Yanek is then moved to Buchenwald, where the prisoners are treated as lower than animals. This comparison is easy to make: there’s a zoo with wild animals at the camp which serves as entertainment for the guards in their families. The animals are fed better than the prisoners, though one day the Nazis drop a steak (normally fed to the bears) in front of two prisoners and force them to fight for it. Yanek once sees two Nazi soldiers tie one of the deer to a fence; later, they are punished harshly for it. Yanek observes that the Nazis will hypocritically tolerate cruelty to the prisoners, yet not to animals.
Yanek is then transferred to Gross-Rosen. One day, a kapo asks where the missing top button on Yanek’s shirt is.
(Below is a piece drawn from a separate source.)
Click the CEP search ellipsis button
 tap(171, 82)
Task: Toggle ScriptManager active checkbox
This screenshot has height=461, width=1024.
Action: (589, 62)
When Yanek says he doesn’t know, he is punished with 20 lashes—though the Nazi soldier whipping him continually restarts the count until Yanek blacks out from receiving so many. That night, Yanek hears bombs explode close to their barracks, and hopes the Allies are near. The prisoners in Gross-Rosen are then sent on a death march to Dachau without any food—Yanek believes they are continuing to move because the Allies are getting closer and closer to liberating them. Their path to Dachau runs through Czechoslovakia, and Yanek is heartened to see that many Czech villagers have left bread and other food on their doorsteps for the prisoners. Still, Yanek knows that without more food, he will die very soon. He notices a kapo ahead with four loaves of bread—much more than the man needs for himself. When Yanek approaches the kapo, he realizes that it’s Moonface. Despite his fear, Yanek approaches Moonface when they stop, explaining that he wants to work but needs food to live. Moonface, to Yanek’s surprise, cuts off a piece of bread for him.
At Dachau, the explosions come closer and closer to the camps, and in early spring, the prisoners wake to find that the Nazis have fled in the night. They are unsure what to do with themselves, how they might get back to their homes, or what they would even go back to. But then, in April 1945, American soldiers arrive to liberate them, and Yanek falls to his knees, sobbing in relief that he survived the war. A soldier approaches Yanek, asks him his name, and assures him that everything is going to be all right.
The liberated prisoners are taken away from Dachau and housed temporarily in Munich. Yanek is amazed when the American soldiers give him a bunk to himself, sheets, a pillow, a cup, a washcloth, and especially a toothbrush. That night at dinner, another survivor cries as they all sit down to eat their meal. Yanek thinks that even though they are relieved to be free, there is an immense amount of sadness in remembering those that they had lost. However, Yanek soon discovers that his cousin Youzek also survived. Youzek suggests that Yanek apply to a new program in America that’s helping Jewish orphans immigrate. After three years, Yanek’s papers finally come through. As Yanek boards the train that will take him to a ship bound for the U.S., he thinks about his family. He knows he will always remember them, but that starting over in America will allow him to live his life again.